_WORK REQUEST 1_
According to the letter on sustainability in development, what does sustainable development need more than anything else?
_WORK REQUEST 2_
Continue the letter on sustainability in development from the point where it stops.

Dear Colleagues,

Over the years I have made many observations about sustainability in
development, and often my views have not been very well received.

In my view, not enough of the analysis of sustainability has been done
taking a comprehensive view of the development situation as a whole. The
official development assistance (ODA) community has done little to
measure performance in development at a level where decision making can
be improved. There is a lot of information that shows, in the aggregate,
that developing countries have deteriorated in the overall quality of
life over a period of many years while similar data show that rich
countries have become significantly richer over the past forty years.

In developing countries, there are lots of guns and greed, but rather
less of grace and good. Sad.

High performance development, from my perspective, is when achievement
is the maximum it can be given local resources, financial, human and
natural. If this is the principal measurement, then development in
places like resource rich Nigeria, for example, is a terrible failure
while resource poor Somaliland should be considered successful.

After forty plus years of development, the position has been reached
where many of the developing countries are not "sustainable" without
external support. In such places, it is not simply enough for a business
or project to be profitable in an accounting sense, but it must also
prove to be "valuable" from the community and indeed the national
perspective.

I want to keep this post short....but this is a big topic. I would
suggest that sustainable development needs, more than anything else, to
be creating value. Value creation needs to be funded. Success in
development cannot be funded at this point in history by internally
generated cash flows, so external funding is needed. But this funding
has got to be allocated to, and go to, value adding activities.

This is in contrast to the resource allocation that has dominated
development for most of the past 40 years and continues today. Too much
of the resource flows from the international community has been going to
value destruction, including foreign direct investment ("FDI"). FDI can
be very profitable, but it is frequently a value destroyer in the host
country and in the community where it is operating. Not always, but very
often. "Studies" carried out by international experts and funded by the
ODA community are often value destroyers. Too much of what is done in
the ODA world has value to the donor, but not much to the nominal
beneficiaries.

I am a proponent of the sort of analysis that shows what an activity
costs and what are the values derived, both in terms of local profit and
in terms of indirect socio-economic value to the local community and to
the national economy. An approach using value creation is better than
using just a profitability measure. In the corporate (business)
environment profitability is often a good measure of value creation, but
in many of the needed development interventions there is no simple way
to measure profit, but it needs to be very clear that the local society
does get value. Roads, communications, education and health are
difficult to measure using the business profit concept as the measure,
but can be measured by thinking through the "value" that is derived from
such initiatives.

_RECORDS_
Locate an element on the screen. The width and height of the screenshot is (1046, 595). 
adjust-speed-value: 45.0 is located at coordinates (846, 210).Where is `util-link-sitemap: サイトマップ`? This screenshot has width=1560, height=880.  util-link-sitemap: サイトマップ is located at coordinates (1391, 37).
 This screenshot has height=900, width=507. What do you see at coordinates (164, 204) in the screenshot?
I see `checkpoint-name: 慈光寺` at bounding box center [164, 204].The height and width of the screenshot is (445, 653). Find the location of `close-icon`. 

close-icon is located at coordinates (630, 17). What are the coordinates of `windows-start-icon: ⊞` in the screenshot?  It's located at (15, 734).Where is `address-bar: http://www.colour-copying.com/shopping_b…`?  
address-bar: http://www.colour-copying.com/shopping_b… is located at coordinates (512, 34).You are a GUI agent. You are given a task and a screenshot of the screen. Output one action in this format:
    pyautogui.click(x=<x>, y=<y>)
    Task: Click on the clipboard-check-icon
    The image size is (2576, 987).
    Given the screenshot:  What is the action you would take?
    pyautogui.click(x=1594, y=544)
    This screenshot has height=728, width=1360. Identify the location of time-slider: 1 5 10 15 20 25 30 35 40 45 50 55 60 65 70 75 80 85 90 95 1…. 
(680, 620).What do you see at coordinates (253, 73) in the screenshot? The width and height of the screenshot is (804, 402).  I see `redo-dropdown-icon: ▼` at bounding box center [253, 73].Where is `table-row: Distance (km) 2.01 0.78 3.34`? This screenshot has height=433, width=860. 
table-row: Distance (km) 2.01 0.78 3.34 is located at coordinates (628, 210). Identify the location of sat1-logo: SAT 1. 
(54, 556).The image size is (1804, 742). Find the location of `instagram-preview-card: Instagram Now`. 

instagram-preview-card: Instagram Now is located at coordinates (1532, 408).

_RESPONSE BOX 1_
It needs to be creating value.

_RESPONSE BOX 2_
The World Bank uses some of these concepts in its project appraisal
process but for some reason it has not delivered success in development.
In my first World Bank assignment in 1978 I learned in part why the
World Bank was getting it wrong. While its project analysis was quite
rigorous (MacNamara liked numbers) the position of the project in the
community context, the national context, and international context, was
being ignored. In a local sense the projects did not address local
priorities, and to some extent this was true at the national level, and
in the global context the projects were so huge as to disrupt markets
for decades! Not suprisingly it is in areas where the World Bank has not
been marginally involved that development has progressed, notably places
like Singapore, Mauritius and China, to name some.

Value creation is needed for sustainability, and profitability may be a
measure of value creation, but not necessarily.

Sustainability is also determined by "cash" and it is cash where
development has most failed. Good value adding projects get terminated
when the cash runs out and nobody wants to keep funding them. Many
countries with significant human and natural resources are stuck with no
cash, and no way to handle their cash crisis. The UN, World Bank, IMF,
capital markets and the corporate world have not yet created a financing
vehicle that works for developing countries, and in reality, are still
trending in the wrong direction.

This week the UN Year of Microfinance will be launched. This is good
news...but it is only a small piece in the development puzzle...and
without all the other pieces it will not be enough.

Certainly value adding is a requirement for sustainability and success
in development. But is anyone going to measure this and put it into the
public domain for analysis and review? Maybe it is time for this to be
done. Transparency, Accounting and Accountability and effective
Monitoring and Evaluation (TAAME) needs to be on the agenda and
implemented so that all can see success and failure.

The NGO community and many development experts seem scared of the idea
of profit. Creating value is a responsible approach to development.
Profits in a good business are a good thing. They help fund the next
generation of good business. Spending good money on bad development is
criminal. What resources are available should ALL be used on value
adding activities. ALL.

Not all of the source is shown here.